- EXERCISE REQUIREMENTS:
Can you give the whole listing below as a Markdown table with two columns, Index for the row number and Entry for the line, leaving out any blank lines?

== DATA TO PROCESS ==

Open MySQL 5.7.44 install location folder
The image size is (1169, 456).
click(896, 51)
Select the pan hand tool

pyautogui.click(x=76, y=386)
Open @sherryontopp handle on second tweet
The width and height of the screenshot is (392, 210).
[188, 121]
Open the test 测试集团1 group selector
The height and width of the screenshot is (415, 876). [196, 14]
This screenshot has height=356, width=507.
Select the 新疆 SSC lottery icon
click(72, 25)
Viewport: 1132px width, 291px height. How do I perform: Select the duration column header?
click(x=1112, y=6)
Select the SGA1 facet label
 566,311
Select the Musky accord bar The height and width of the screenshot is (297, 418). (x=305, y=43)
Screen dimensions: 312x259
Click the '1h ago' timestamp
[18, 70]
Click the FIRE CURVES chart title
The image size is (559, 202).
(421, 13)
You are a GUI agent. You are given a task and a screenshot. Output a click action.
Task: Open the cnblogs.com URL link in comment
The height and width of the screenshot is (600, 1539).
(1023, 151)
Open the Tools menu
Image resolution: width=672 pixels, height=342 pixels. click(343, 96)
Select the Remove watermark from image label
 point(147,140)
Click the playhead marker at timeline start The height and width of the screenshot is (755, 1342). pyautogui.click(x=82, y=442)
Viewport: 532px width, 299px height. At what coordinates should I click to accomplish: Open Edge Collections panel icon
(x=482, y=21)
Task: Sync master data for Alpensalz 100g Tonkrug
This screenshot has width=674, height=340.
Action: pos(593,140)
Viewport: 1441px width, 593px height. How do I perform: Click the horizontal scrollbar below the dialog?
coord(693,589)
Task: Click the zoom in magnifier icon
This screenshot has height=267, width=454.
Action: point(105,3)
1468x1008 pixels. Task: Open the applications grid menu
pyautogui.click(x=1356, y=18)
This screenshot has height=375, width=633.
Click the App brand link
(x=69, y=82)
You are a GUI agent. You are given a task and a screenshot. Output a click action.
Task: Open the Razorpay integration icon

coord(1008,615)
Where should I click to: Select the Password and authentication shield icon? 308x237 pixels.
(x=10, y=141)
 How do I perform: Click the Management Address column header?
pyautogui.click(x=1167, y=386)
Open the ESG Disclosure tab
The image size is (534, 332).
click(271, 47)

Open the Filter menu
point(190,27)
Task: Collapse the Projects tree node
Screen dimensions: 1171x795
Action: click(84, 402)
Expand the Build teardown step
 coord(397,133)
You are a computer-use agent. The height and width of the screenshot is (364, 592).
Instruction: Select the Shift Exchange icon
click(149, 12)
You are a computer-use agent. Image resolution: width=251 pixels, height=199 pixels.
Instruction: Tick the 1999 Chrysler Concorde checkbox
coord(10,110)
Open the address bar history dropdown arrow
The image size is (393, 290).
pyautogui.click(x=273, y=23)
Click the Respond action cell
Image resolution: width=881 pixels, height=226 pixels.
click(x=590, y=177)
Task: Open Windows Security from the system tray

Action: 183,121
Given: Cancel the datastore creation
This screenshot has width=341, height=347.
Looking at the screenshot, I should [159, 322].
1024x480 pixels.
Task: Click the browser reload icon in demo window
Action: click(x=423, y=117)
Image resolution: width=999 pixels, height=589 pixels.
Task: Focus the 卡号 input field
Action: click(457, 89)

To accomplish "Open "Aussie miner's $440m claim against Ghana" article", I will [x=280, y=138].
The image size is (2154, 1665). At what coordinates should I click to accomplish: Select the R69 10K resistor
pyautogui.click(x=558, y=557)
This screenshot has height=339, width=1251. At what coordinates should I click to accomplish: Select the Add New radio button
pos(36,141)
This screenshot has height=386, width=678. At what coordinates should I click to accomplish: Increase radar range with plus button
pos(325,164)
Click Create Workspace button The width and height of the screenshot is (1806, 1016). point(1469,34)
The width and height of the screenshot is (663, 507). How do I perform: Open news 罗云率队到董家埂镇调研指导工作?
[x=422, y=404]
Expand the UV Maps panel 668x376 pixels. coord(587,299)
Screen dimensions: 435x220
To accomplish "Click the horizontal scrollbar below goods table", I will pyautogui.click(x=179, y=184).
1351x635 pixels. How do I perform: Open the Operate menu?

===

- TASK ANSWER:
| Index | Entry |
|---|---|
| 1 | Open MySQL 5.7.44 install location folder |
| 2 | The image size is (1169, 456). |
| 3 | click(896, 51) |
| 4 | Select the pan hand tool |
| 5 | pyautogui.click(x=76, y=386) |
| 6 | Open @sherryontopp handle on second tweet |
| 7 | The width and height of the screenshot is (392, 210). |
| 8 | [188, 121] |
| 9 | Open the test 测试集团1 group selector |
| 10 | The height and width of the screenshot is (415, 876). [196, 14] |
| 11 | This screenshot has height=356, width=507. |
| 12 | Select the 新疆 SSC lottery icon |
| 13 | click(72, 25) |
| 14 | Viewport: 1132px width, 291px height. How do I perform: Select the duration column header? |
| 15 | click(x=1112, y=6) |
| 16 | Select the SGA1 facet label |
| 17 |  566,311 |
| 18 | Select the Musky accord bar The height and width of the screenshot is (297, 418). (x=305, y=43) |
| 19 | Screen dimensions: 312x259 |
| 20 | Click the '1h ago' timestamp |
| 21 | [18, 70] |
| 22 | Click the FIRE CURVES chart title |
| 23 | The image size is (559, 202). |
| 24 | (421, 13) |
| 25 | You are a GUI agent. You are given a task and a screenshot. Output a click action. |
| 26 | Task: Open the cnblogs.com URL link in comment |
| 27 | The height and width of the screenshot is (600, 1539). |
| 28 | (1023, 151) |
| 29 | Open the Tools menu |
| 30 | Image resolution: width=672 pixels, height=342 pixels. click(343, 96) |
| 31 | Select the Remove watermark from image label |
| 32 |  point(147,140) |
| 33 | Click the playhead marker at timeline start The height and width of the screenshot is (755, 1342). pyautogui.click(x=82, y=442) |
| 34 | Viewport: 532px width, 299px height. At what coordinates should I click to accomplish: Open Edge Collections panel icon |
| 35 | (x=482, y=21) |
| 36 | Task: Sync master data for Alpensalz 100g Tonkrug |
| 37 | This screenshot has width=674, height=340. |
| 38 | Action: pos(593,140) |
| 39 | Viewport: 1441px width, 593px height. How do I perform: Click the horizontal scrollbar below the dialog? |
| 40 | coord(693,589) |
| 41 | Task: Click the zoom in magnifier icon |
| 42 | This screenshot has height=267, width=454. |
| 43 | Action: point(105,3) |
| 44 | 1468x1008 pixels. Task: Open the applications grid menu |
| 45 | pyautogui.click(x=1356, y=18) |
| 46 | This screenshot has height=375, width=633. |
| 47 | Click the App brand link |
| 48 | (x=69, y=82) |
| 49 | You are a GUI agent. You are given a task and a screenshot. Output a click action. |
| 50 | Task: Open the Razorpay integration icon |
| 51 | coord(1008,615) |
| 52 | Where should I click to: Select the Password and authentication shield icon? 308x237 pixels. |
| 53 | (x=10, y=141) |
| 54 |  How do I perform: Click the Management Address column header? |
| 55 | pyautogui.click(x=1167, y=386) |
| 56 | Open the ESG Disclosure tab |
| 57 | The image size is (534, 332). |
| 58 | click(271, 47) |
| 59 | Open the Filter menu |
| 60 | point(190,27) |
| 61 | Task: Collapse the Projects tree node |
| 62 | Screen dimensions: 1171x795 |
| 63 | Action: click(84, 402) |
| 64 | Expand the Build teardown step |
| 65 |  coord(397,133) |
| 66 | You are a computer-use agent. The height and width of the screenshot is (364, 592). |
| 67 | Instruction: Select the Shift Exchange icon |
| 68 | click(149, 12) |
| 69 | You are a computer-use agent. Image resolution: width=251 pixels, height=199 pixels. |
| 70 | Instruction: Tick the 1999 Chrysler Concorde checkbox |
| 71 | coord(10,110) |
| 72 | Open the address bar history dropdown arrow |
| 73 | The image size is (393, 290). |
| 74 | pyautogui.click(x=273, y=23) |
| 75 | Click the Respond action cell |
| 76 | Image resolution: width=881 pixels, height=226 pixels. |
| 77 | click(x=590, y=177) |
| 78 | Task: Open Windows Security from the system tray |
| 79 | Action: 183,121 |
| 80 | Given: Cancel the datastore creation |
| 81 | This screenshot has width=341, height=347. |
| 82 | Looking at the screenshot, I should [159, 322]. |
| 83 | 1024x480 pixels. |
| 84 | Task: Click the browser reload icon in demo window |
| 85 | Action: click(x=423, y=117) |
| 86 | Image resolution: width=999 pixels, height=589 pixels. |
| 87 | Task: Focus the 卡号 input field |
| 88 | Action: click(457, 89) |
| 89 | To accomplish "Open "Aussie miner's $440m claim against Ghana" article", I will [x=280, y=138]. |
| 90 | The image size is (2154, 1665). At what coordinates should I click to accomplish: Select the R69 10K resistor |
| 91 | pyautogui.click(x=558, y=557) |
| 92 | This screenshot has height=339, width=1251. At what coordinates should I click to accomplish: Select the Add New radio button |
| 93 | pos(36,141) |
| 94 | This screenshot has height=386, width=678. At what coordinates should I click to accomplish: Increase radar range with plus button |
| 95 | pos(325,164) |
| 96 | Click Create Workspace button The width and height of the screenshot is (1806, 1016). point(1469,34) |
| 97 | The width and height of the screenshot is (663, 507). How do I perform: Open news 罗云率队到董家埂镇调研指导工作? |
| 98 | [x=422, y=404] |
| 99 | Expand the UV Maps panel 668x376 pixels. coord(587,299) |
| 100 | Screen dimensions: 435x220 |
| 101 | To accomplish "Click the horizontal scrollbar below goods table", I will pyautogui.click(x=179, y=184). |
| 102 | 1351x635 pixels. How do I perform: Open the Operate menu? |